You are 100% correct..
That is why I use (round diffused milky white lens)
for my track signals.. 
Viewing Angle: 140 ~ 160 Degrees..
......


----------



## gator do 65 (Jan 27, 2014)

gregc said:


> While it is typical to provide a constant DC voltage to an LED, it is also very common practice to control the intensity of an LED by switching it on and off with a varying duty cycle (PWM). A very simple approach is to use full or half wave rectified AC to cut the intensity in half.
> 
> If a certain resistance is required to limit the current thru an LED with constant DC power, only half the resistance is needed if power is applied only half the time, as with DCC.
> 
> ...


Could you please clarify this last paragraph with a schematic? I believe I get it but....


----------



## ED-RRR (Jun 4, 2015)

*Our Calculations (x3)*



wvgca said:


> for me it easier to take the voltage drop, [ source minus led forward voltage], and multiply by 50 [based on 20ma draw] .. quick and no calculator needed .. gives a minimum resistor value, but i usually increase the value to around double that, gives a less bright more realistic illumination ... in your initial example you may also want to factor in the 2/3 volt drop across the diode ..won't matter much either way ..

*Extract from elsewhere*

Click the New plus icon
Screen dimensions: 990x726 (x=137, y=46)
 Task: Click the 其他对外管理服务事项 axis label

Hi Again::smilie_daumenpos:
Here is another LED "resistor" calculation..
(Power Supply) "minus" (LED Voltage) "divide" (mA) = rough calculation..
(14) - (2) / (.02) = 600 ohm resistor..

I have tested this small diode [1n4001]
1A, 50V, Signal Diode, DO-41
At 12.V there was only -.5V drop

Sorry, but I prefer the computer calculation..
Also supplies the "minimum" Wattage required..
......


----------



## gregc (Apr 25, 2015)

gator do 65 said:


> Could you please clarify this last paragraph with a schematic? I believe I get it but....


in the diagram below from the original posting, a simple diode is across the LED to protect it when the polarity is reversed. That diode could also be an LED. With DCC, each LED would be on only half the time, but on alternate polarities.

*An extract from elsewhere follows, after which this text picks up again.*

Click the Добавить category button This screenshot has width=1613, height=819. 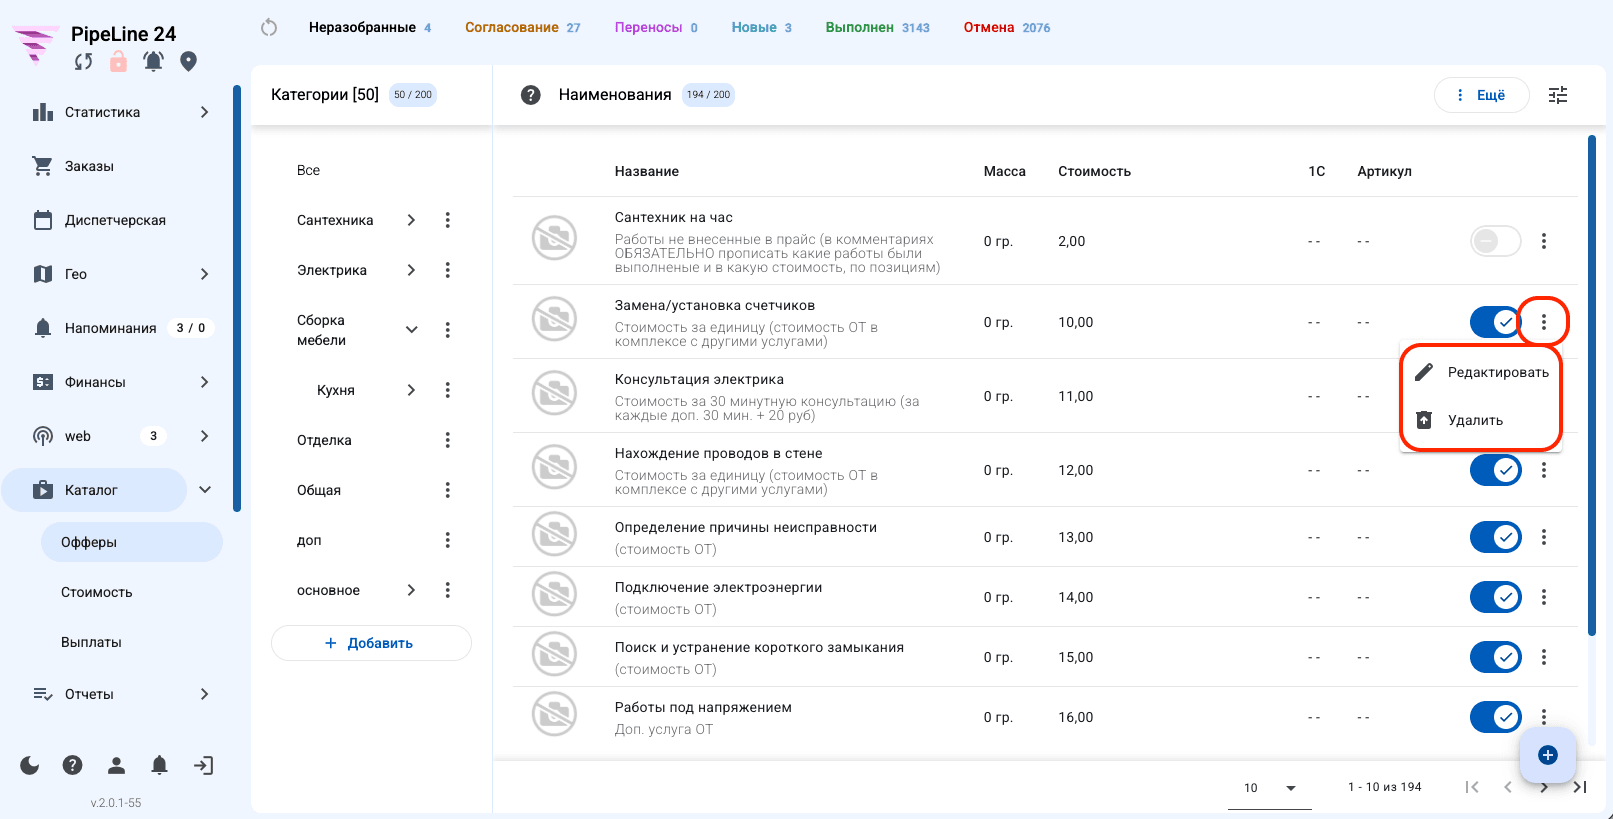371,643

So instead of have one of these circuits for each LED, you could have a single circuit with two LEDs and avoid the need for the simple diodes.

In fact, since DCC is over 12V, for applications like passenger cars where more than two LEDs may be desired, you can replace the single LED/diode in each path in the circuit with multiple LEDs.


----------



## ED-RRR (Jun 4, 2015)

*Update*



Mark R. said:


> I see a number of errors in addition to what was already pointed out. White LEDs require 3.2 to 3.4 volts to operate, not 2.0 volts. 2.0 volts would be for colored LEDs such as yellow, green or red.
> Mark.


Sorry: (But I Posted)..
.."MOST".. small LED's operate between 1.8/2.0 V-DC..
Also looking at "small" 3.mm LED's
There must be over a (x400) different LED's..
Each different LED will require different V-DC & mA..



Mark R. said:


> The term "clear" is rather misleading. Clear refers to the epoxy casing and is ofter referred to as water clear, as opposed to opaque casings. "Color" refers to the color of light emitted and there are usually three classes of white. You will find white, pure white and warm white. White usually has a slight blue cast to it - much like a flourescent light - which can be useful if you are wanting to represent that. Pure white is just that - a solid white with no blue over-tones. Warm white is a yellowish white much like that produced by an incandescent bulb.
> Mark.


You have done a lot of excellent "color" descriptions..:smilie_daumenpos:
-BUT-
Go to Ebay searching for LED 3mm = over 7,000 (Business & Industrial)
- the cheapest place to purchase LED's (China) 
- 98% only show LED picture color (No Detail Color Information)
- 75% do not show mA requirements
- that is why I have over (x25) different LED's
- all of my "clear" LED's have a "blue" tint
- higher the V-DC = the brighter the blue tint
- that is why I purchase "warm white" LED's on Ebay..



Mark R. said:


> You "can" run LEDs off AC voltage, but it's not a "best practices" method. I use them (red and green) straight across my DCC track joints in a reversing section to indicate "polarity" in the reversing section, and DCC is a like form of AC. If possible, it would be recommended to use a bridge rectifier to convert the AC to DC to run your LEDs.
> Mark.


I totally agree using a "bridge rectifier" converting AC to DC 
- BUT -
A "bridge rectifier" can get very hot requiring air cooling
and if installed "inside" a plastic rolling stock
may/could melt the plastic unit..
......


----------



## wvgca (Jan 21, 2013)

ED-RRR said:


> 1A, 50V, Signal Diode, DO-41
> At 12.V there was only -.5V drop
> ......


voltage drop across a silicon diode like the 1n4000 series is dependant to some extent on forward current, at 10ma its around 0.7v rising to 0.9v at 1 amp ...for small leds a 1n914 rated for 500mw is much smaller physically, and works well, you could also use a germanium or schottky diode with less than half the voltage drop of silicon, in my case i use whatever is handy as i do have a varied selection ...the differences are minor in most cases and the cost is negligible for any of the above style diodes ..
in any case the voltage drop and subsequent calculation of final resistor value is pretty forgiving of small errors or mis-calculations ..especially if a larger value resistor is used rather than running the led at maximum design brightness .. it's only a couple of pennies for the parts, but a pain having to take the shell off again , lol .. just out of curiosity i took a 20mA rated led [70 degree view angle] and ran it up to 42mA before it turned into a flashcube..it lit up a section close to eight feet in front very brightly, but not very long, lol


----------



## T-Man (May 16, 2008)

If any calculation doesn't burn out the LED, IT"S GOOD!. A lot of good comments. My favorite for AC is two LEDs back to back with no diode or bridge and one resistor. It works.

A thread back in 2010










I remember back in 2008 I couldn't verify how to use a diode with an LED The first breakthrough was the article in CTT .

It is a pleasure to see a thread with this information because I had to answer so many questions and there are many answers.


----------